She ran toward me and I expected her to go for a hug, but she jumped and wrapped her arms around my neck in a vice-like grip and her legs around my waist. The movement was so sudden, I had to grab her to keep my balance, and I touched parts of her that the Murphy from ten years ago would have beaten me to death for touching, but the Murphy of today didn't seem to care as I held her.

She didn't say anything for a long time, but the pub was silent and I could hear the ragged sound of her breathing and the sound of her sniffing. I caressed her back with a free hand. "Hey, how you doing Murph? Miss me?"

Her head nodded and I felt the softness of her cheek against mine.

"Harry?"

"Yeah?"

"You smell like a horse."

Now I finally felt at home.


	2. No Place Like Home

Title: No Place Like Home

Author: Fidelacchius

Book or TV: Book

Rating: PG-13

Words: 2672

Spoiler: Through _White Night_

Disclaimer: Jim Butcher owns The Dresden Files and I am only a humble imitator.

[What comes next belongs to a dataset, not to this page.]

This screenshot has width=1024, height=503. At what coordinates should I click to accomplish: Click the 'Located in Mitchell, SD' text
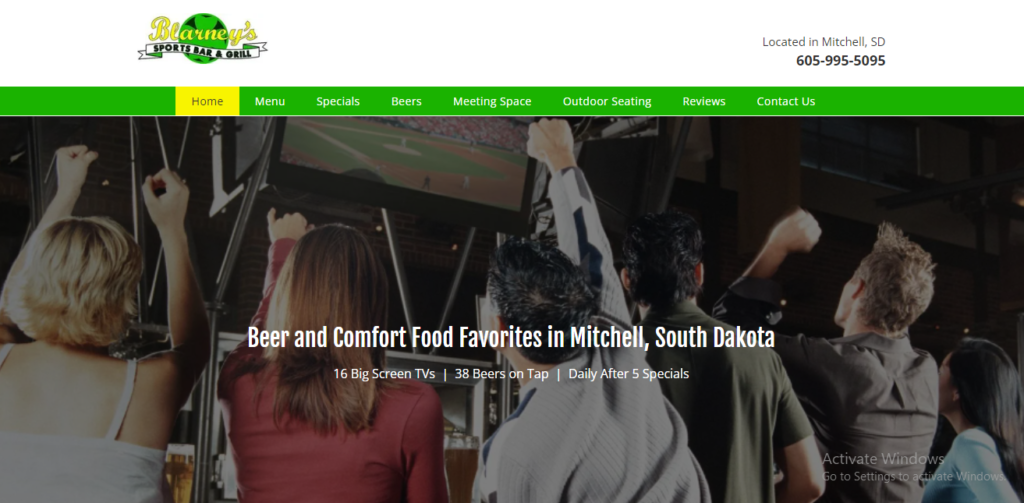(x=824, y=42)
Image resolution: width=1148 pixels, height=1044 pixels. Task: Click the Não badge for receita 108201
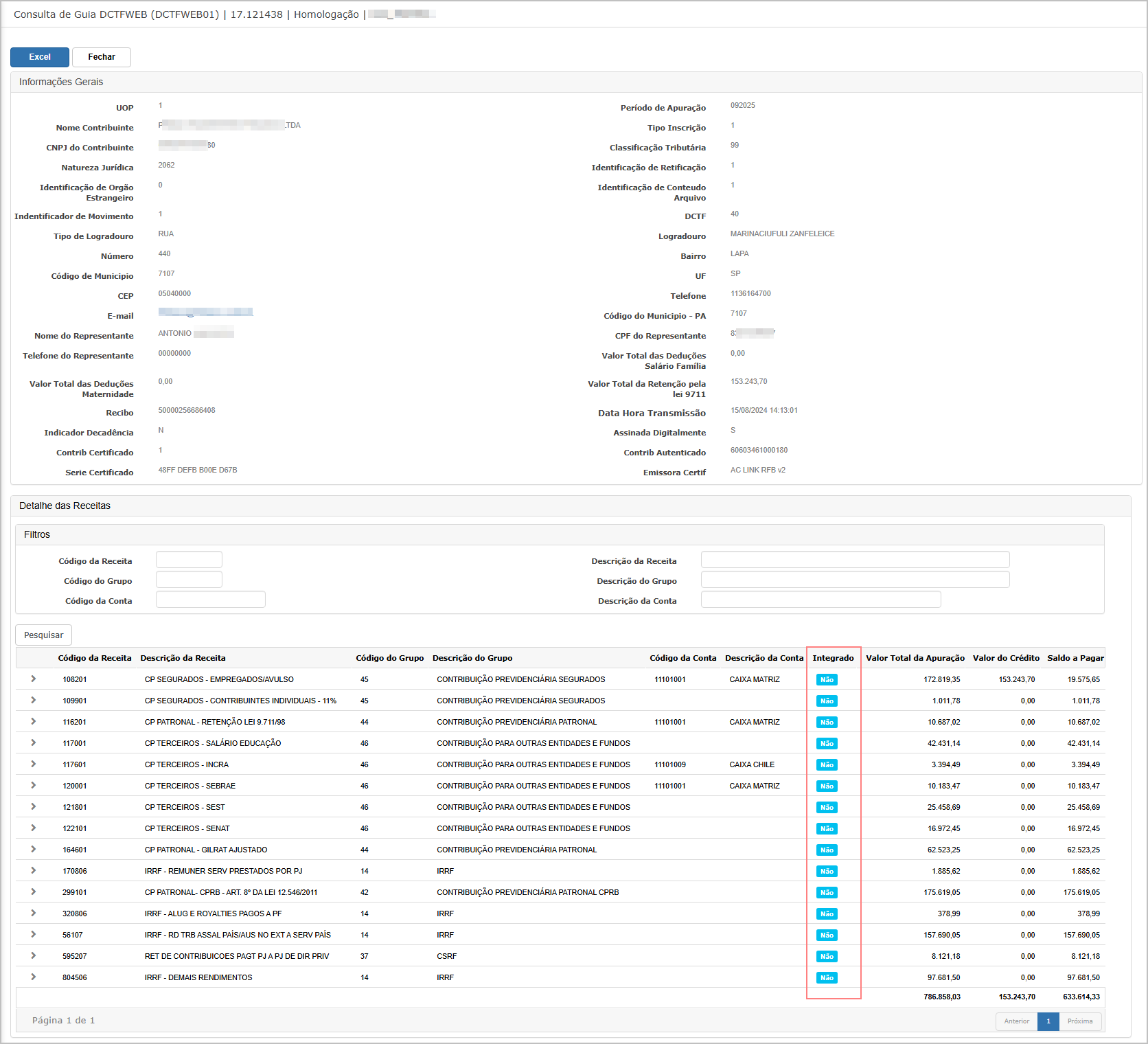pos(827,679)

Summary: Sequel to _Home Sweet Home_. After returning from the war with the vampires, Dresden discovers he had been pronounced dead! With his possessions missing and his home gone, he discovers home is wherever Murphy is.

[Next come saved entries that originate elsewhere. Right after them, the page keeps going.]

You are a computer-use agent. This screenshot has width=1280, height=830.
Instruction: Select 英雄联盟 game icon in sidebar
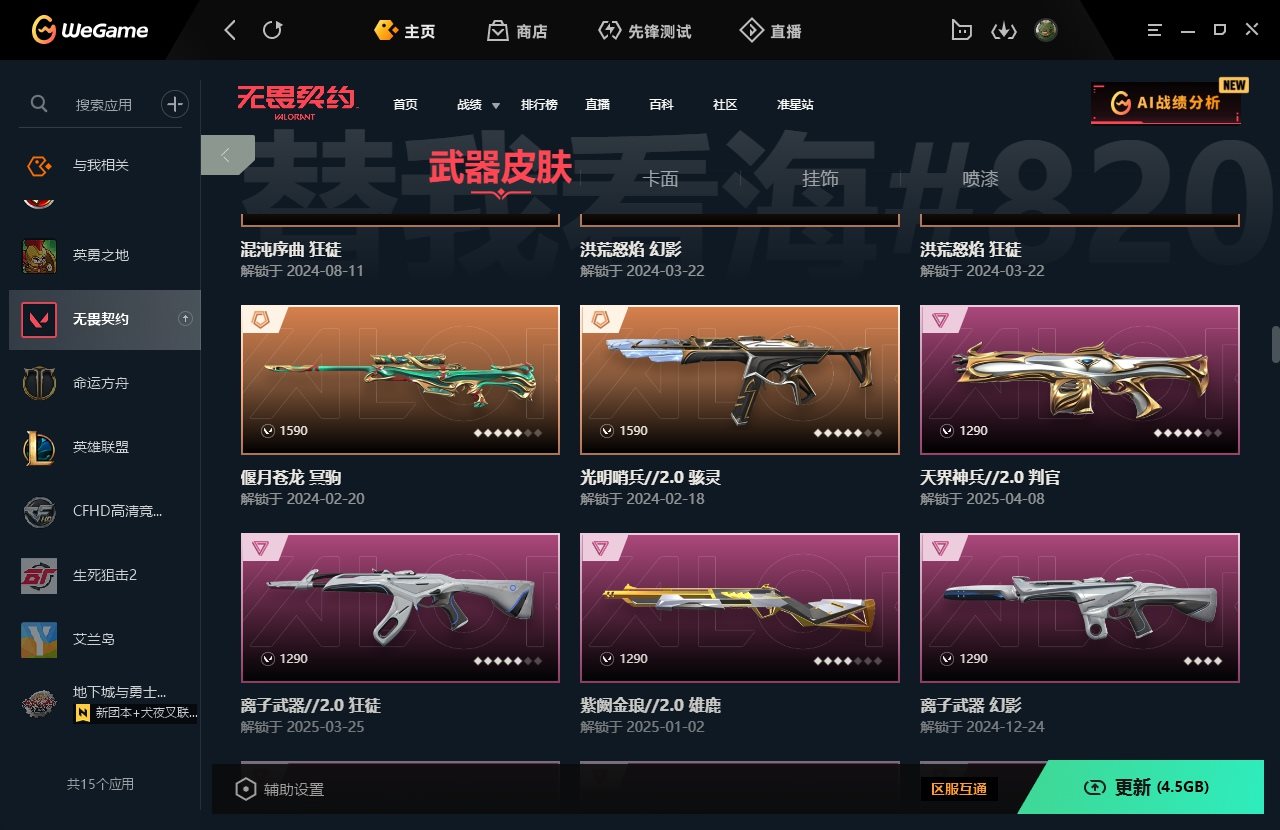click(39, 447)
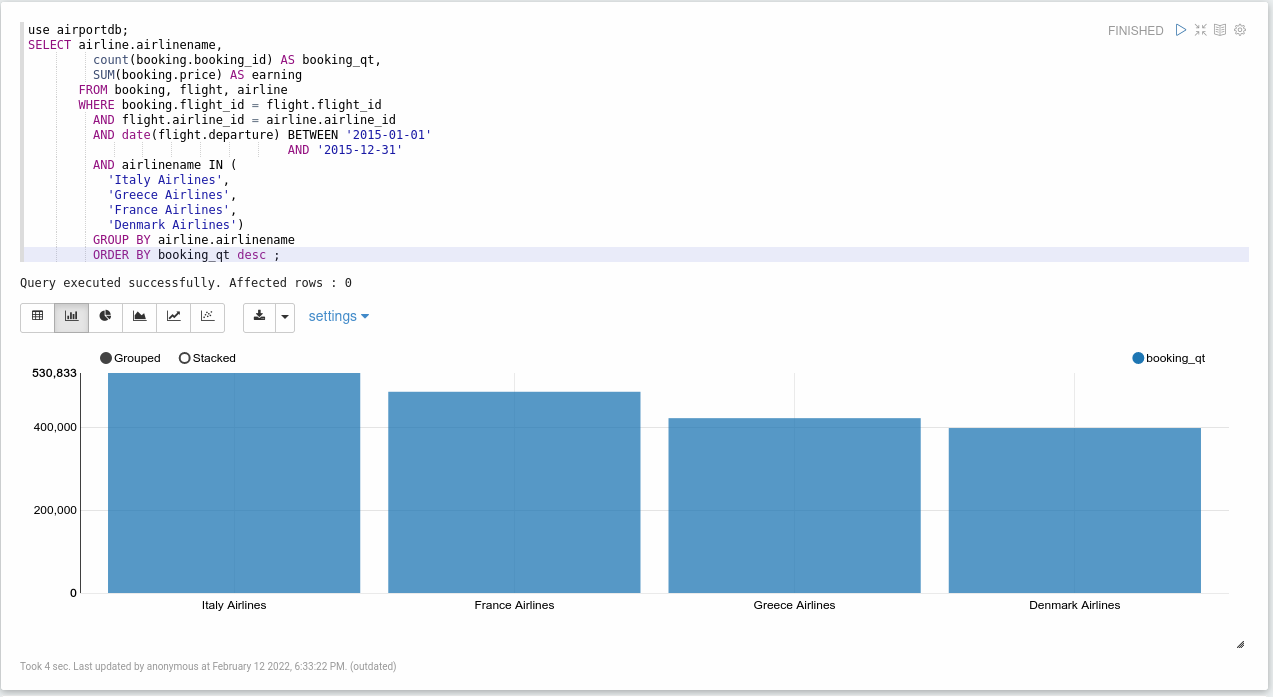The height and width of the screenshot is (697, 1273).
Task: Select the Grouped bar mode
Action: point(107,358)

Author's Note: Enjoy the fluff, because my next story will be a little bit darker.

* * *

I was dead. 

Oh, not in the physical or even the metaphysical sense, blood still flowed through my veins, neurons were still firing in my brain, and my soul ached at the thought that my closest friends had actually mourned for me.

I was only _declared_ dead.

It made a big difference because dead men don't leave voice mail, storm into their former apartment, or go to the local pub for a nice juicy steak and mug of ale.

Well, I suppose the undead could, but I wasn't that either.

Murphy released her death grip around my neck and I gently lowered her back to the ground. She wiped her eyes with her jacket sleeves and sniffed loudly before taking a step away from me and looking at me up and down.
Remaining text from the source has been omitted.